Q: Peter Drucker wrote way back in 1974 that "the customer defines the business," not the brand or the organization, and that the mission of every business is to satisfy the customer. Is that all there is to it?
A: That should be the organizing principle, and I think it's the ultimate test of a successful business. Firms need products and customers, but ultimately the test of a company is if you have a customer, which means someone who's willing to pay for your product. The scare resource, the scarce asset, for a firm is a customer, because the cost of acquiring new customers compared to the cost of retaining the customer is getting astronomical.
Q: You hear a lot in marketing circles about building a brand. That's also an asset -- an intangible asset -- but is the brand as important as what you're talking about in terms of customers?
A: The ultimate asset is the customer.
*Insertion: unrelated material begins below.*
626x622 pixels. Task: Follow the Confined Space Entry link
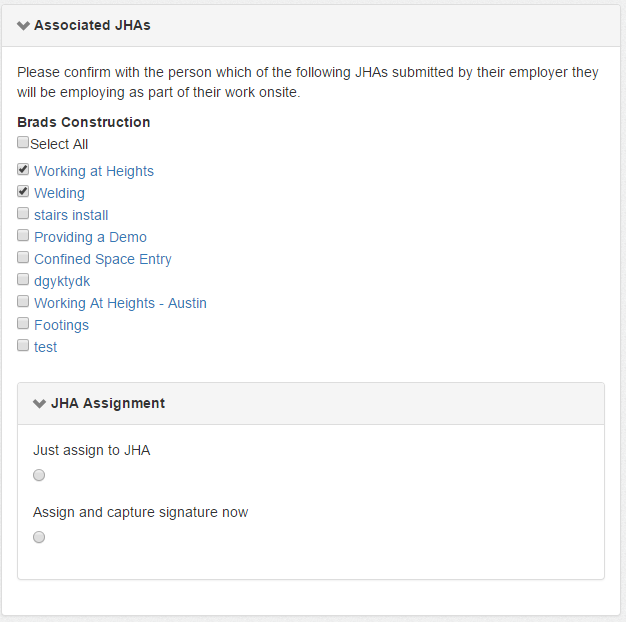103,259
A brand is an aspect of the relationship between the firm and the customer. So from a marketing metrics standpoint, the value of a brand is something that's interesting to know, but ultimately the value of a brand is subsidiary to the value of a customer.
Q: In your HBR article, you talk about lifetime value of the customer. What's wrong with the traditional way of measuring LVC?
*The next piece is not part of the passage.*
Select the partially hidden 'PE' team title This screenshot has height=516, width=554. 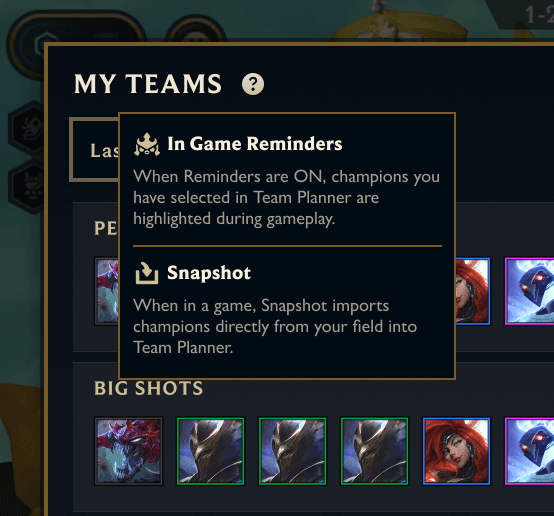106,228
A: It's not so much that there's anything wrong with it, but we can push it farther than we have. What we did was to borrow from financial portfolio theory. What's the value of any asset – a stock, for example? It's the present value of a set of cash flows through time. What's the value of a customer? It's the present value of a set of profits from a customer through time.
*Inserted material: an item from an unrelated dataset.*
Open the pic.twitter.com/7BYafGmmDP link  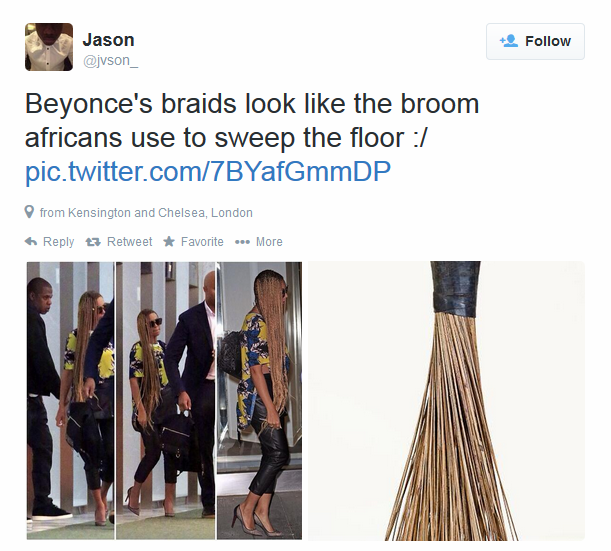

The normal lifetime value model says the following: Rank your customers in terms of who are the most valuable and then pick the customer who's the most valuable. But the normal lifetime value approach treats each customer independently. The idea of a financial portfolio is about risk – how to put together a basket of stocks. What I try to do is put together a basket of stocks that are correlated or uncorrelated in a certain way, such that if one stock goes up the other stock is likely to go down. That's how I can diversify.
So we say the same thing about customers. When you are computing the lifetime value of a customer, you want to focus not on the value of any one customer by itself, but on the relationships, the interdependencies, between the customers.
Q: You've said that you should add a riskier customer to decrease the riskiness of your overall customer portfolio. That seems counterintuitive…
A: What makes one customer by him or herself more risky is that the uncertainty is greater about what the returns are going to be. One customer, no matter what, every year is going to give me $50. Another customer every year is on average going to give me $30, but some years they may give me $100. That's a riskier customer. I may want to put that customer in my portfolio because it balances it out with the more conservative customer.
Q: In your work, you've also talked a lot about “smart markets.” In these markets, is the customer the asset, or the information about the customer?
A: Ultimately the customer is the asset. The problem is that when you think of an asset, you think of something you own. You don't own a customer the way you own a product. The firm thinks of its products as its assets, with profit and loss by product. What we're saying is profit and loss by customer. What I really own is the information about the customer.
The traditional markets are what I call “dumb markets.” When you say someone's dumb, it means someone who cannot speak. Dumb markets are markets that don't speak. Smart markets are constantly communicating. Information is constantly flowing through the marketplace. The products are constantly changing – and they have high information content to them. Smart markets are highly uncertain. Dumb markets are highly predictable.
The Holy Grail of business in the 20th century was to make your environment as predictable as possible, and if it wasn't, you tried to be as good as possible at predicting what was going to happen, which means avoiding uncertainty. In a smart market, the goal is not to get rid of uncertainty, and not just to live with it. Many firms are embracing uncertainty because that's what gives them a competitive advantage. They can turn on a dime. If anything uncertain happens, their competitors get flustered and don't know what to do. It's great there's uncertainty, because we can move quickly, we can adapt, we can learn.
Mickey Butts is a business editor and writer in San Francisco.